Doesn't seem to play nicely with ECR #16
Description
I have tried to integrate this with a test build pipeline using both remote and local methods and neither seems to work with the following error:
2024-07-25T08:15:47.455|ERRO|SCN|main.scanOnDemand: Failed to scan repository - error=Image not found registry=539613588543.dkr.ecr.eu-west-1.amazonaws.com repo=test-dan-humphries/hello-bosun tag=dd02b326
Image: 539613588543.dkr.ecr.eu-west-1.amazonaws.com/test-dan-humphries/hello-bosun:dd02b326
neuvector.scanner
jq: error (at <stdin>:4): Cannot iterate over null (null)

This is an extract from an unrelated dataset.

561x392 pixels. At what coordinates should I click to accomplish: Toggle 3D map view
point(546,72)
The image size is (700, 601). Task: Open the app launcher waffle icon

The workflow as it stands is setup for remote scanning and is below:
Thing to note is bosun-actions-setup handles signing into ECR for the workflow so the runner will have authenticated access to the image which i can confirm exists so the prior error seems incorrect.
name: Reusable Build
on:
workflow_call:
outputs:
image-tag:
description: The image tag to pass to the deploy job.
value: ${{ jobs.build.outputs.short-sha }}
app-name:
description: The name of the app
value: ${{ jobs.build.outputs.app-name }}
jobs:
build:
runs-on:
- self-hosted
- build
steps:
- uses: actions/checkout@v4
- uses: sainsburys-tech/bosun-actions-setup@main
name: Setup
id: setup
with:
token: ${{ secrets.GITHUB_TOKEN }}
job-name: "build / build"
- name: Build and push
id: buildpush
uses: docker/build-push-action@v3
with:
push: true
secrets: ${{ fromJson(steps.setup.outputs.dockerParams).secrets }}
build-args: ${{ fromJson(steps.setup.outputs.dockerParams).build-args }}
tags: ${{ fromJson(steps.setup.outputs.dockerParams).tags }}
context: ${{ fromJson(steps.setup.outputs.dockerParams).context }}
- uses: winterjung/split@v2
id: split
with:
msg: ${{ fromJson(steps.setup.outputs.dockerParams).tags }}
separator: ':'
- uses: winterjung/split@v2
id: split2
with:
msg: ${{ steps.split.outputs._0 }}
separator: '/'
- name: Scan Image
uses: neuvector/scan-action@main
with:
image-registry: ${{ steps.split2.outputs._0 }}
image-repository: ${{ steps.split2.outputs._1 }}/${{ steps.split2.outputs._2 }}
image-tag: ${{ steps.split.outputs._1 }}
debug: true
outputs:
short-sha: ${{ fromJson(steps.setup.outputs.buildInfo).shortTag }}
app-name: ${{ env.BOSUN_APP }}
I'm not sure if the issue is just one of the action assuming all remote repositories are either user/pass authenticated or no-auth or if i am missing something.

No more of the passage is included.